In 2010, Tom Carey said that Broadridge “continued to witness unprecedented demand in Asia”. Are you still seeing expansion in the region?
Harris: We’re still growing. Europe and America have been more mature markets when it comes to our reconciliation and matching solutions. We have been present in Asia for many years and there are still many new opportunities opening up. We have a very good name there, from our City Networks days and now from Broadridge, and we have a good local presence in many of the markets. I’ve spent quite a bit of time in Indonesia, and in Australia we’ve gained our first client in Asia for solutions that are entering the market and coming to Australia first. It can be harder to break into some markets where we’re up against established local providers that have been in the market for a very long time, although we have had some strategically important sales in Japan recently.
Two years ago, our reconciliation and matching solutions were only in English and Latin languages, and now the content and all the screens can be translated into double-byte characters. We’ve broken down the local presence, the cultural barrier, and now the growth is starting to increase.
Do you think there is over-regulation, or is it a necessary reaction to the crises in the last five years?
Harris: I’d be very brave to say that there was! I think that was the thinking two years ago, but the evidence is that it could have been more effective. I would say no, there hasn’t been over-regulation. The self regulation that people were talking of clearly didn’t comprehensively work, and with the central depositories, central counterparties around derivatives, we’re not seeing the reactionary responses that we might have seen a while back. In my opinion, the granular type of control, where we have a very transparent view of all activities going on, where they can be monitored—if necessary—by the right kinds of organisations—is the way to go, rather than trying to put in some high level controls.
Are you looking at developing any new services in response to regulation, and what current services are you expanding on?

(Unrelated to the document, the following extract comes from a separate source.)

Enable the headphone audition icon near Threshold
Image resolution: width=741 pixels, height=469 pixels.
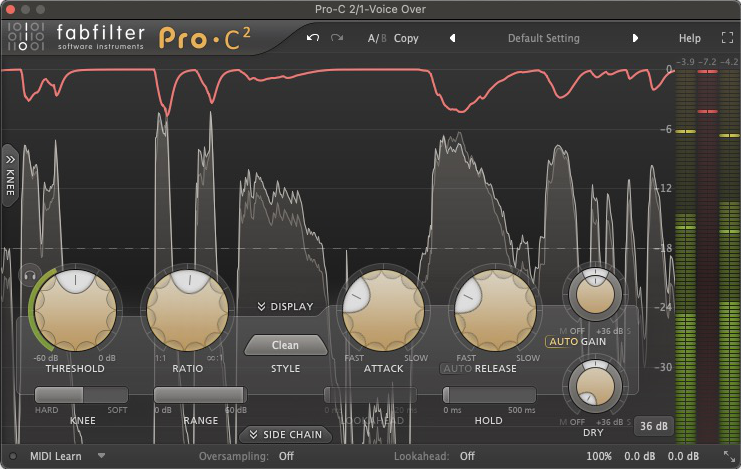tap(29, 274)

Harris: One area we are looking at is again around Dodd-Frank—how we can help financial institutions to easily connect to all of these reporting houses where they may wish to do business. They won’t want to restrict how they do business based on the overhead of the multiple connections. So connectivity is a barrier that we can help with, by not imposing restrictions. If they want to deal with a certain market in a certain way, which by implication means that they have to satisfy local markets and reporting requirements, then we have solutions for that.